Mind you, the first word sometimes was the N-word. And I see Florida’s governor, quite possibly representing his state’s people very well (being a bigoted jackass, like many of them, sadly, are), has managed to get that particular sentiment I heard as a youth actually made part of the school curriculum. Good job, Guv!

And people wonder why I migrated out of Dixe.

Unsurprisingly, DeFuhrer’s time as a high school teacher was taken up by filibusters about how slaveowners were just hard-working small business proprietors and the North was wrong to interfere with their economic model.

But that is exactly what conservative orthodoxy demands. They believe in a hierarchy of intelligence/capability/lawfulness based on race.

I find it really interesting that slave narratives focused on family separation as much or more than beatings. Family separation was the true horror of slavery . . Your children taken away, probably to pain and abuse, but you’d never know. It was truly the unique element of slavery.

But we still don’t talk about it. It has always been downplayed by white writers, especially slavery apologists. And it is because in general there has always been this low key syereotype that black parents don’t love their kids like white parents. More like taking kittens from a cat. And that incredibly convenient belief has justified all sorts of racism.

A very good point.

That isn’t actually giving slaves enough credit
Many did manage to assert agency, often at great personal risk. Incidents in the life of a Slave Girl has a lot of examples of this. Slaves would run off for a week when their master did something beyond what was considered reasonable within slaveowner society. Sometimes it got them beaten or killed, but sometimes they got what they wanted. Sometimes they got beaten, but the master was still more circumspect next time, as he still bore the cost of a week’s loss of labor.

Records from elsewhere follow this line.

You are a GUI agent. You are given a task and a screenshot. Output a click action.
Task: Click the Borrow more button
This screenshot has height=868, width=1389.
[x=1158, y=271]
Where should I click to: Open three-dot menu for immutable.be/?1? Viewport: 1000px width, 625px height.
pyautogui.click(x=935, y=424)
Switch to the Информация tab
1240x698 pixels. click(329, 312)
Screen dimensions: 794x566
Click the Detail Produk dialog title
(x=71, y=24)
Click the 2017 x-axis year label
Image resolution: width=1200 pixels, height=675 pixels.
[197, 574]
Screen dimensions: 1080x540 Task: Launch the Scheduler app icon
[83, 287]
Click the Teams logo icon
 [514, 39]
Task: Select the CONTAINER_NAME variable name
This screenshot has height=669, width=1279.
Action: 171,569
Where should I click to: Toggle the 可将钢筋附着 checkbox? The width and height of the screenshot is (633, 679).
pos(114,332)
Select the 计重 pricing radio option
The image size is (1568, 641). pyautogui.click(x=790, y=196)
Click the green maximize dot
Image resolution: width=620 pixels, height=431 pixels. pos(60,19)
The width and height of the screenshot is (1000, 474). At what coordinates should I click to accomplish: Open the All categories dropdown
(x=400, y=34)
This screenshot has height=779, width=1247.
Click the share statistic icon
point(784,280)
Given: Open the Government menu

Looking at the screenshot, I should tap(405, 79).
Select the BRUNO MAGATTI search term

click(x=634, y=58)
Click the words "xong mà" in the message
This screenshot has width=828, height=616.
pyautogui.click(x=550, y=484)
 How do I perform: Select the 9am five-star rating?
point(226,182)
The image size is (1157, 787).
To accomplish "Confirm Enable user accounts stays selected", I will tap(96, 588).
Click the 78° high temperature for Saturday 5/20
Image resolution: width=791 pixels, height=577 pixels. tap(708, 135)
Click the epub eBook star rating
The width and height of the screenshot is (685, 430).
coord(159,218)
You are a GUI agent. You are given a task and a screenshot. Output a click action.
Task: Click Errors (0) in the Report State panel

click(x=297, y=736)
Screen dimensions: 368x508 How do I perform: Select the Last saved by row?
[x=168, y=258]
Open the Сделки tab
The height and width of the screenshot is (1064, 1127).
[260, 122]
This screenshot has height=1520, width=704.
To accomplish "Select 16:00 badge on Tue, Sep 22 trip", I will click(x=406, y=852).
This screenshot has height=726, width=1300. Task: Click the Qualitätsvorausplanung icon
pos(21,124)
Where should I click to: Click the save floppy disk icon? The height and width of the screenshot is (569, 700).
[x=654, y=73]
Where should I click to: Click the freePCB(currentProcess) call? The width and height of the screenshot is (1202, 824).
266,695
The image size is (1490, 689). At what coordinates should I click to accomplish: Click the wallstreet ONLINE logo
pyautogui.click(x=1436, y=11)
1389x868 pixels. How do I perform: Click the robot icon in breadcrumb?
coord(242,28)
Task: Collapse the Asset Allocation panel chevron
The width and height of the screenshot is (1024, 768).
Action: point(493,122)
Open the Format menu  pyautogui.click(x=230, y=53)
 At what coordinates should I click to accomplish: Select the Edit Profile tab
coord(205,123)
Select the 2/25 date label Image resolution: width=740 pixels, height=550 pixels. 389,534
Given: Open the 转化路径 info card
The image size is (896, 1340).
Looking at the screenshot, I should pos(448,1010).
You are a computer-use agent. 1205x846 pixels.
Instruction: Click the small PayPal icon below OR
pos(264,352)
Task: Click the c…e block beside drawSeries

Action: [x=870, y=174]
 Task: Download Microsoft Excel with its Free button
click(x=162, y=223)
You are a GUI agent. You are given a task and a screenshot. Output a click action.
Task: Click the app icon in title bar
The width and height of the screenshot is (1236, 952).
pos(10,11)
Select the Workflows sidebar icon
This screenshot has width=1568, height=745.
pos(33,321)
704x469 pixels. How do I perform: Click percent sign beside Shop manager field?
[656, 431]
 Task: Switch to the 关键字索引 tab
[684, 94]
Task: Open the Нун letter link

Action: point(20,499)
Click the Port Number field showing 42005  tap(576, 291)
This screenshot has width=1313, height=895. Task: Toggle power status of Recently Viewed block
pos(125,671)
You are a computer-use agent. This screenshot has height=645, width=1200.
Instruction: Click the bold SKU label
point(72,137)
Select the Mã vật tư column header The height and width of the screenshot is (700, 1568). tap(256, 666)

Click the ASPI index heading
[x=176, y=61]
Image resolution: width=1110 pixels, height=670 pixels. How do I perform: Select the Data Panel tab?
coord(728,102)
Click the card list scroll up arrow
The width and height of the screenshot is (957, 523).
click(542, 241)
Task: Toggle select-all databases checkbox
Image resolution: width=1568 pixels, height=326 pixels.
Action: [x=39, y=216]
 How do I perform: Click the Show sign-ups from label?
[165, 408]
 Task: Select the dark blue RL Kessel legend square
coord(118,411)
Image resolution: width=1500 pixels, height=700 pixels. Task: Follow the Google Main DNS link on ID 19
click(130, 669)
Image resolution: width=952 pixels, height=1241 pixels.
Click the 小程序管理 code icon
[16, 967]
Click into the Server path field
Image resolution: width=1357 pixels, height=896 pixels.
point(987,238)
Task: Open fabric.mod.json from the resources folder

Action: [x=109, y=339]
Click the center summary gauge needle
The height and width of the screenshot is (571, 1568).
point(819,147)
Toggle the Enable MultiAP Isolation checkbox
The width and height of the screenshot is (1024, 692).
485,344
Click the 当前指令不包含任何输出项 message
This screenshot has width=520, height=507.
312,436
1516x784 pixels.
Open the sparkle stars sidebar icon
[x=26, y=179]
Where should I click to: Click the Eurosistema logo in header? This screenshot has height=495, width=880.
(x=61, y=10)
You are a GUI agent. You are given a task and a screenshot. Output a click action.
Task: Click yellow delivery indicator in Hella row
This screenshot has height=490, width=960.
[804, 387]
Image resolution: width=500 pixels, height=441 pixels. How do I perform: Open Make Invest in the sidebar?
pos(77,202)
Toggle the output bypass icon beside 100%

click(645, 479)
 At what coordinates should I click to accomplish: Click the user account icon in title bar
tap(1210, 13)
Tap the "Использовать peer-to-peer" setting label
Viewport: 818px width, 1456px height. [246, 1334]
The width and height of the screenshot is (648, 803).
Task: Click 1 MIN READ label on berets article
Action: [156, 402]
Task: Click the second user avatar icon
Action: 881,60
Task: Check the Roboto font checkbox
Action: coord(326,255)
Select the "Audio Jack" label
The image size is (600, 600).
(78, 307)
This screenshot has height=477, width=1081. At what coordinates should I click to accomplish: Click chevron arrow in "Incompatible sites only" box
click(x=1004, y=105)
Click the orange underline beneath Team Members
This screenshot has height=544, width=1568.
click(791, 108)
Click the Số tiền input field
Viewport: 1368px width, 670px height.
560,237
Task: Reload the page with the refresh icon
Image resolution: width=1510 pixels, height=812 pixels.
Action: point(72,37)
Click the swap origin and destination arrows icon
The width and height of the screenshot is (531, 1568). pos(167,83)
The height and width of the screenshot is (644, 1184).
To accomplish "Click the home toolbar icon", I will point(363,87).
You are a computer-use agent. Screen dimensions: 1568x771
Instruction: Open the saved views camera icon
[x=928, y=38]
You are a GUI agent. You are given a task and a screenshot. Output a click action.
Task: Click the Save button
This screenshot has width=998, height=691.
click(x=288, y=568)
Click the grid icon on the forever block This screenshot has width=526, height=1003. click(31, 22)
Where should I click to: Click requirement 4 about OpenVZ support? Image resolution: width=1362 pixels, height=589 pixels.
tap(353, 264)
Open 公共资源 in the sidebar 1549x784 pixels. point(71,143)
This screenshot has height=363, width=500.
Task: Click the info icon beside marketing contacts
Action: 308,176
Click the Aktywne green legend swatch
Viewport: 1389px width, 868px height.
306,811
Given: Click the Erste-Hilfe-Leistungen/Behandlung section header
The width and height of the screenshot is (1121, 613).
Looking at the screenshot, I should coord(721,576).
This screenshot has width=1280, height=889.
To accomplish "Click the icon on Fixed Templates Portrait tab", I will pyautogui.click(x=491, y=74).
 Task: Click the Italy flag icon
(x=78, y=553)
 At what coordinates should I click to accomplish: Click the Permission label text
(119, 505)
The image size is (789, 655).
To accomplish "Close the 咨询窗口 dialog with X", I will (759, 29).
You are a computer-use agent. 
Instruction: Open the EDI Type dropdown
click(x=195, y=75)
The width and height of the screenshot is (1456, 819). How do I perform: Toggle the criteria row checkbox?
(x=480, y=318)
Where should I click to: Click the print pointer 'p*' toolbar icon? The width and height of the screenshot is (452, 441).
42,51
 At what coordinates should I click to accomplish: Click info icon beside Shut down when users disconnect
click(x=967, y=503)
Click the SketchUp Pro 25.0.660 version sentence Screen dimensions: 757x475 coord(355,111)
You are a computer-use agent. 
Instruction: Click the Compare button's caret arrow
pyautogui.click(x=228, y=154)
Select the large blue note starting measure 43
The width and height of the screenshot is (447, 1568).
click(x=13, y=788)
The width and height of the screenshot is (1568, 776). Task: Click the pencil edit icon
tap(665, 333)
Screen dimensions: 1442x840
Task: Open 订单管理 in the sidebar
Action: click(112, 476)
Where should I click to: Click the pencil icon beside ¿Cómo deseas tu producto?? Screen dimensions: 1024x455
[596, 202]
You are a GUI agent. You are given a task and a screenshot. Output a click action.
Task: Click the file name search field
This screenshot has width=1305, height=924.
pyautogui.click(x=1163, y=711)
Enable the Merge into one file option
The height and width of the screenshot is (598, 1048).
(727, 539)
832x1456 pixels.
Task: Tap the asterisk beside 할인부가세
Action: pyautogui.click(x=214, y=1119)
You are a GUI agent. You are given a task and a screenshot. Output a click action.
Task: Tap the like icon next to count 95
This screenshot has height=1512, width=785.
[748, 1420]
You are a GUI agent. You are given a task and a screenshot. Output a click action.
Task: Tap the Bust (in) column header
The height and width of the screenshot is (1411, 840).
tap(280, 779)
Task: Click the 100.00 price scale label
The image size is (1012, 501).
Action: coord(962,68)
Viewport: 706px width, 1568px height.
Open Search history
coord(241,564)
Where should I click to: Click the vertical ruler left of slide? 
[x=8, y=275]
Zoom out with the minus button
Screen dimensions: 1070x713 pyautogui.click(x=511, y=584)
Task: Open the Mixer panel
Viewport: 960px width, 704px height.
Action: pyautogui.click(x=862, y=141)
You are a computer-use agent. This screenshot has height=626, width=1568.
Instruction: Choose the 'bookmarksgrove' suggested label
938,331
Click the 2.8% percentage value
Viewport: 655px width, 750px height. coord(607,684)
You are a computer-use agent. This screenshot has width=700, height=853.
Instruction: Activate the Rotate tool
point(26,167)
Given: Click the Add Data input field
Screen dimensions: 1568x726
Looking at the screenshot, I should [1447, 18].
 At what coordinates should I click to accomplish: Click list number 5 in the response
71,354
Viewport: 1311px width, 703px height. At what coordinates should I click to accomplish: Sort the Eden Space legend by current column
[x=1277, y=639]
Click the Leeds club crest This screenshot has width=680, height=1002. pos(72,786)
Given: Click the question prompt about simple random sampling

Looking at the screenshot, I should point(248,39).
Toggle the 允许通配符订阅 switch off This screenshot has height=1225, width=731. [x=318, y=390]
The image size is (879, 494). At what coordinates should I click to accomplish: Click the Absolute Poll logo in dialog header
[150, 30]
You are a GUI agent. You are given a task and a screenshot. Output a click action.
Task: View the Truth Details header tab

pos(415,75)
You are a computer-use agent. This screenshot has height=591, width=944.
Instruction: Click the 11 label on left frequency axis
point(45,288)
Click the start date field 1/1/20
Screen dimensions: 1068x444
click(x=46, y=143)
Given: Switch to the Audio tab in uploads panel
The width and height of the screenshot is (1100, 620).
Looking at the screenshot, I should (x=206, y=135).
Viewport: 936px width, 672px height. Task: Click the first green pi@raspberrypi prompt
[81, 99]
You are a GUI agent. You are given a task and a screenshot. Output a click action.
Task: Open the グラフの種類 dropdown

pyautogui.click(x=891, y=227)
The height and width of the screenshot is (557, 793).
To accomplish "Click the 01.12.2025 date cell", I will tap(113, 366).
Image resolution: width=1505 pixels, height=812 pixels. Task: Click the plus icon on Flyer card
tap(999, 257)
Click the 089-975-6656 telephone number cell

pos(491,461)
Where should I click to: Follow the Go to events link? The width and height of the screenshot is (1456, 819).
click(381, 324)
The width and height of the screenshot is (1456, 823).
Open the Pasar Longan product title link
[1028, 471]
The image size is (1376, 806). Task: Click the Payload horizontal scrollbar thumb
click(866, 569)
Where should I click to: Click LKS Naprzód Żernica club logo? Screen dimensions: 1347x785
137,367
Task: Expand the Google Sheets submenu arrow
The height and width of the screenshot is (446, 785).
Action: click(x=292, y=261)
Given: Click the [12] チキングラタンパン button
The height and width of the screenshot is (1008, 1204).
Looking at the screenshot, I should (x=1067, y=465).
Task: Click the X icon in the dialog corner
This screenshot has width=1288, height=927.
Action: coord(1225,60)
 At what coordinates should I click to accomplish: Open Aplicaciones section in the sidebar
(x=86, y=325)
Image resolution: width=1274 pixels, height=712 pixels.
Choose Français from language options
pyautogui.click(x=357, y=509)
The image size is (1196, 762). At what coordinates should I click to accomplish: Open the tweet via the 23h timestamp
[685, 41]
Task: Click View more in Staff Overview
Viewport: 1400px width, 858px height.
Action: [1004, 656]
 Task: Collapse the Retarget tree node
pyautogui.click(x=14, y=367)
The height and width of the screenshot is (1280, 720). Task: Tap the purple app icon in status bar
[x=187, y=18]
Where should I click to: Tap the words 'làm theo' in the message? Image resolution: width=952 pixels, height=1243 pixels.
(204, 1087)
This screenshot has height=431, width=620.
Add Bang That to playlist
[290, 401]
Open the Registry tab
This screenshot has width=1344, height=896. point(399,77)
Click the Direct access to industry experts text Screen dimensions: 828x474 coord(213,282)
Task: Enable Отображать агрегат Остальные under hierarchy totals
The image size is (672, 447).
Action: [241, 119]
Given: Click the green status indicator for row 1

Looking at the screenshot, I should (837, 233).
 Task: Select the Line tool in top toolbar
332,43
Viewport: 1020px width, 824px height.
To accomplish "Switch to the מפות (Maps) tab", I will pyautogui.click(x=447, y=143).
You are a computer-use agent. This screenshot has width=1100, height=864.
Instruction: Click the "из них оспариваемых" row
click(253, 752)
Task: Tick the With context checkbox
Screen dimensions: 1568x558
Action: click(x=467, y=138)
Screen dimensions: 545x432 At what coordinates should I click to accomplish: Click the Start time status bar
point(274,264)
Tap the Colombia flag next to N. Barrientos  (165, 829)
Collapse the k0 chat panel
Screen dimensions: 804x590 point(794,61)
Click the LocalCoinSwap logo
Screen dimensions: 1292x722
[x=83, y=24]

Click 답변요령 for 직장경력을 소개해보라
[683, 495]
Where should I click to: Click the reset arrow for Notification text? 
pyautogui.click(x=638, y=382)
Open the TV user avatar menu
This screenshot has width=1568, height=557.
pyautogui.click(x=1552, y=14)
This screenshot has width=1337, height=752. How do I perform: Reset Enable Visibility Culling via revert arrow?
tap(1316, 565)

These sort of high risk strikes were incredibly brave, and over time they did result in an expansion of slave agency in generally. There were other ways slaves used social pressure to control outcomes. This worked much better in communities than out on plantations.

So I wouldn’t want to say slaves had no agency. There are many examples of innovative and determined individuals and communities leveraging their slight capital to improve their situation. And even in elementary school, something of that should be conveyed. Slaves as utterly helpless and passive is no better than slavery as mutually beneficial.

But the new Florida standards are clearly pushing the latter, not the former.

Well lets at least give Mr. Ron credit where credit is due. He’s right, they had property. In the form of, you know, people. And businesses. That they made and ran with those people they owned.

What good does do people to learn skills that they could use for their personal benefit if they’re not allowed to use them for their own benefit? Slavery was not trade school. Slaves were not interns. Any skills they learned, they were forced to use exclusively for the benefit of their owners.

Whenever I hear anyone arguing for slavery, I feel a strong impulse to see it tried on him personally.